Page excerpt:
* * * * *
I’m afraid I’ve been cannibalizing this Substack’s themes for my day job: Both my Sunday column on how our baby bust might come to an end and pieces of my Tuesday column on Weimar Germany and “Babylon Berlin” deal with questions of decadence, demographic and political, in ways that connect to my paperback-promoting posting around here.
But for exclusive Holy Week Substack content, let me try to extend my prior post, on Western intellectual life under decadence, with some thoughts on the specific position of the Christian intellectual in the Year of Our Lord 2021.
In my casually-chosen list of influential public intellectuals from the last twenty years, I represented Christianity with Fr. James Martin, Rod Dreher, Charles Taylor, David Bentley Hart and Tim Keller. I picked Taylor because he’s the scholar who’s produced something closest to a conventional definition of an Important Work, 2007’s A Secular Age, and Keller because he’s the most mainstream embodiment of the Calvinist revival within evangelicalism. But I picked Hart, Dreher and Martin because their work — more popular in the latter two cases, more idiosyncratic in Hart’s case — seems especially responsive to the dilemmas that confront Christian thinkers right now, and the challenges facing Biblical religion amid the decadence of its stepchild, liberalism.
* * * * *
Data lines:
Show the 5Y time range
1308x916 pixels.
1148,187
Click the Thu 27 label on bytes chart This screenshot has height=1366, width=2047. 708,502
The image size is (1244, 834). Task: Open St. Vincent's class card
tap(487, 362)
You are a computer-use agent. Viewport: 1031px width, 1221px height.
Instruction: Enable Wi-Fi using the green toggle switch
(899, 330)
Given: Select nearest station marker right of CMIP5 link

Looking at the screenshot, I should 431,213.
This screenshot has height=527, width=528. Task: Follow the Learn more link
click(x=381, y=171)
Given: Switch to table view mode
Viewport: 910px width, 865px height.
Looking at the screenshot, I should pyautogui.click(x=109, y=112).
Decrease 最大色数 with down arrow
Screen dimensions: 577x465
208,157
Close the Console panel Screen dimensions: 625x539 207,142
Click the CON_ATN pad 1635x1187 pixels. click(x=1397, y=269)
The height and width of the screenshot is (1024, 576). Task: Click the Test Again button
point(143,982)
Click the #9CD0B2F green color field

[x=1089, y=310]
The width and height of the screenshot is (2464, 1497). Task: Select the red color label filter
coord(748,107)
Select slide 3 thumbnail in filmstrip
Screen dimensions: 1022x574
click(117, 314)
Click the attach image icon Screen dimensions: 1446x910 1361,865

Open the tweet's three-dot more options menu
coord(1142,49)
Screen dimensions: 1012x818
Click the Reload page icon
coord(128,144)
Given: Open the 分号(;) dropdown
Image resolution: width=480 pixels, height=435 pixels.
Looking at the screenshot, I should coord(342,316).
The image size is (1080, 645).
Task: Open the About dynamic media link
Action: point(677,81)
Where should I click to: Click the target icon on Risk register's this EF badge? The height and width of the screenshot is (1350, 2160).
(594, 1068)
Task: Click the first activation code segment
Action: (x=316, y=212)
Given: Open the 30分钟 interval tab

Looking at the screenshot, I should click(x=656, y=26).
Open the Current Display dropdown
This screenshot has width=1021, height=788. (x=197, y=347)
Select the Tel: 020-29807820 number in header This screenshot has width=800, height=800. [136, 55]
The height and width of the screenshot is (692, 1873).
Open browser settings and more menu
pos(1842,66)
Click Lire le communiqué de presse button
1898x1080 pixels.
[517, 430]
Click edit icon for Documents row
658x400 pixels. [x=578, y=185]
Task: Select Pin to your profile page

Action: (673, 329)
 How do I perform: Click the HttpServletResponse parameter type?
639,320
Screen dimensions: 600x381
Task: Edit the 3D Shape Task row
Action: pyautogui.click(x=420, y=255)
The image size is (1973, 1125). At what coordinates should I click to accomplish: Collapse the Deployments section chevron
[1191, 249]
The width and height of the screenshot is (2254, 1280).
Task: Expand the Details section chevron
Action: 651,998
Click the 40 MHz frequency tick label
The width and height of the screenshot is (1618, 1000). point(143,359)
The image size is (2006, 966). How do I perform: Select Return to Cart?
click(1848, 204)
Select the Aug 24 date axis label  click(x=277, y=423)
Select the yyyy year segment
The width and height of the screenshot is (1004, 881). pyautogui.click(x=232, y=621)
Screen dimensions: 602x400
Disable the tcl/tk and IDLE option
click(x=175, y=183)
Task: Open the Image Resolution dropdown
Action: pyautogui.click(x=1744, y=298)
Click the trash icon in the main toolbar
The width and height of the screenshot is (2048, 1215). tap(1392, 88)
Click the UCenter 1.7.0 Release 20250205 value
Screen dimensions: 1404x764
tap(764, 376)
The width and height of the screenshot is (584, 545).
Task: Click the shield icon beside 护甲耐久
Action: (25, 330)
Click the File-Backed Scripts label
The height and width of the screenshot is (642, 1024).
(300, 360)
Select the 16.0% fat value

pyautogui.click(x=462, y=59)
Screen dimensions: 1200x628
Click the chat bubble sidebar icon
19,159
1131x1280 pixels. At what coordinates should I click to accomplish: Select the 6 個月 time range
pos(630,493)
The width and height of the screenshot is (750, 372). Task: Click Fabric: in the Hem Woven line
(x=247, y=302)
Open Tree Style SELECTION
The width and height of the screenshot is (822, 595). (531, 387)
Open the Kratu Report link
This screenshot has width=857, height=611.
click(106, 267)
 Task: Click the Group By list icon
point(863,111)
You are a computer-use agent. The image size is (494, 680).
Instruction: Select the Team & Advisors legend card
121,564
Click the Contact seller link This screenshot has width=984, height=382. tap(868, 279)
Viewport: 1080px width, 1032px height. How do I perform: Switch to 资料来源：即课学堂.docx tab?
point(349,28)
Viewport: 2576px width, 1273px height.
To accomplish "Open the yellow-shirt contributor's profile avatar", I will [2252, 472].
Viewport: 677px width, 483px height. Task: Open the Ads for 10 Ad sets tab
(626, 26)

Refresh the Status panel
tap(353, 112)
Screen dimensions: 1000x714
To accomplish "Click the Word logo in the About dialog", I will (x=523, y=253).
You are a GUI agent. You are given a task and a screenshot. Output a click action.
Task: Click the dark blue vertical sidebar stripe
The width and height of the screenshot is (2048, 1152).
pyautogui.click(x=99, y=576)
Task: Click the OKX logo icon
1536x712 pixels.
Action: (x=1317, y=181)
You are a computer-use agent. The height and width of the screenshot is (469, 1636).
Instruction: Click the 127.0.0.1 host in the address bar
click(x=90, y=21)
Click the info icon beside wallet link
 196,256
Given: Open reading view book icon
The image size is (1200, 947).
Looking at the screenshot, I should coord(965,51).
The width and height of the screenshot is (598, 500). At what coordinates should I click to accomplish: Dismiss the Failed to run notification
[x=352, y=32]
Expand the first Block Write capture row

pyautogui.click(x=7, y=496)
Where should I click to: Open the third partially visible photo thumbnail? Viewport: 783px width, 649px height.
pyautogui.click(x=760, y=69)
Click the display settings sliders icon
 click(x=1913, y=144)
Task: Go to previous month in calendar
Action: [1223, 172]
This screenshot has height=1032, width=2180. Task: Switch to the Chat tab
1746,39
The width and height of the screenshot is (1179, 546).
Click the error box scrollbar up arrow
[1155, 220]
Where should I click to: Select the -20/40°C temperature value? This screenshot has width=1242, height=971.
* * * * *
Tasks:
[a] Set down word for word the passage from the post on Christian intellectuals, starting with "I’m afraid I’ve" and going on through "Our Lord 2021.".
[b] In the post on Christian intellectuals, which 2007 book is described as closest to a conventional definition of an Important Work?
The items have no connection to the post on Christian intellectuals.

Answers by task:
[a]
I’m afraid I’ve been cannibalizing this Substack’s themes for my day job: Both my Sunday column on how our baby bust might come to an end and pieces of my Tuesday column on Weimar Germany and “Babylon Berlin” deal with questions of decadence, demographic and political, in ways that connect to my paperback-promoting posting around here.
But for exclusive Holy Week Substack content, let me try to extend my prior post, on Western intellectual life under decadence, with some thoughts on the specific position of the Christian intellectual in the Year of Our Lord 2021.

[b] Charles Taylor's A Secular Age.